- **Instruções do exercício**:
**1.** Transcreva do texto sobre segurança pública o trecho que vai de "Desde o início" até "força armada comum.".
**2.** Por favor, indique em qual obra Benjamin Constant reconheceu, segundo o texto sobre segurança pública, que a força armada num estado democrático devia distinguir três tipos.

- **Trecho dado**:
Depois, (3) apontava as áreas de exclusão que, apesar de negadas pela polícia, sabemos existir em todas as grandes cidades. Em conseqüência, aumentaram os sistemas privados de vigilância e polícia no primeiro mundo. Outro indicador (4) da impunidade e da anomia é a impossibilidade de se aplicar a lei; cada dia mais grupos depredam, invadem propriedades, prendem pessoas e autoridades em cárcere privado e “desafiam o processo de imposição de sanções, que se dirige a indivíduos e pequenos grupos identificáveis”(Dahrendorf, op. cit., p.35). Os dados preocupantes de Dahrendorf são reforçados pelo sociólogo Zygmunt Bauman, em Globalização – As Conseqüências Humanas (Zahar, Rio de Janeiro, 1999): dois por cento da população americana e da russa estão na prisão, em seus respectivos países; até em países pacatos, ricos e reticentes na imposição de penas de prisão, como a Noruega, a proporção de prisioneiros subiu de menos de 40 (nos anos 60) por 100.000 habitantes para 64 agora (em 97, quando escrevíamos o livro). Na Holanda e na Inglaterra precisa-se de uma nova prisão a cada semana (Bauman, op. cit., p.123).

Outra conseqüência são os contínuos motins e rebeliões em presídios em todo o mundo e a impunidade dos crimes ali praticados. Bauman extrai a conclusão de que como o problema é geral, não é causado por políticas públicas particulares a um país. Mas é óbvio que a solução deverá, como em Nova Iorque, basear-se em políticas públicas locais.

Conceito de Segurança Pública

A noção de segurança pública refere-se àquela que é proporcionada principalmente, ainda que não de modo exclusivo, pelo Estado, para seus cidadãos e residentes, visando à garantia e ao desfrute dos respectivos direitos básicos à vida, à integridade física, à liberdade, à propriedade pessoal e à inviolabilidade de seu domicílio. Nossa Constituição diz com elegância e imprecisão: “A segurança pública, dever do Estado, direito e responsabilidade de todos, é exercida para a preservação da ordem pública e da incolumidade das pessoas e do patrimônio” (art.144).

A ordem pública e os demais direitos garantidos pelo Estado democrático o são pela lei e outros corpos e apenas indiretamente pela ação das polícias executoras da segurança pública, que surgem elencadas nos incisos do artigo: polícia federal; polícia rodoviária federal; polícia ferroviária federal; polícias civis; polícias militares e corpos de bombeiros militares. A segurança pública refere-se a indivíduos, incumbindo sua obrigação a todos, em princípio, e passando, em seguida, sua obrigação ao Estado.

Os Três Tipos de Corporações Incumbidas de Manter a Segurança

Desde o início do Estado constitucional democrático seus teóricos, como Benjamin Constant, em sua obra Princípios de Política (1815), reconheciam que a organização da força armada num estado democrático devia distinguir três tipos: a força armada destinada a proteger o país da invasão estrangeira (exércitos e marinhas profissionais, hierarquizados e disciplinados sob comando único). Nas repúblicas européias criou-se um corpo de elite, uma Guarda Nacional Republicana, para proteção do governo e controle sobre a força armada comum.

- **Material fornecido**:
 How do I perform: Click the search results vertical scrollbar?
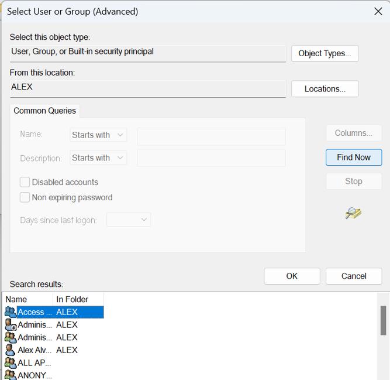coord(384,320)
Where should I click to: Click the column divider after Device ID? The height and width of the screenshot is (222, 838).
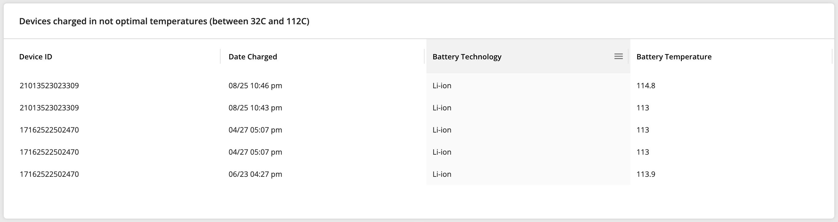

- **Respostas abaixo**:
**1.**
Desde o início do Estado constitucional democrático seus teóricos, como Benjamin Constant, em sua obra Princípios de Política (1815), reconheciam que a organização da força armada num estado democrático devia distinguir três tipos: a força armada destinada a proteger o país da invasão estrangeira (exércitos e marinhas profissionais, hierarquizados e disciplinados sob comando único). Nas repúblicas européias criou-se um corpo de elite, uma Guarda Nacional Republicana, para proteção do governo e controle sobre a força armada comum.

**2.** Em Princípios de Política, de 1815.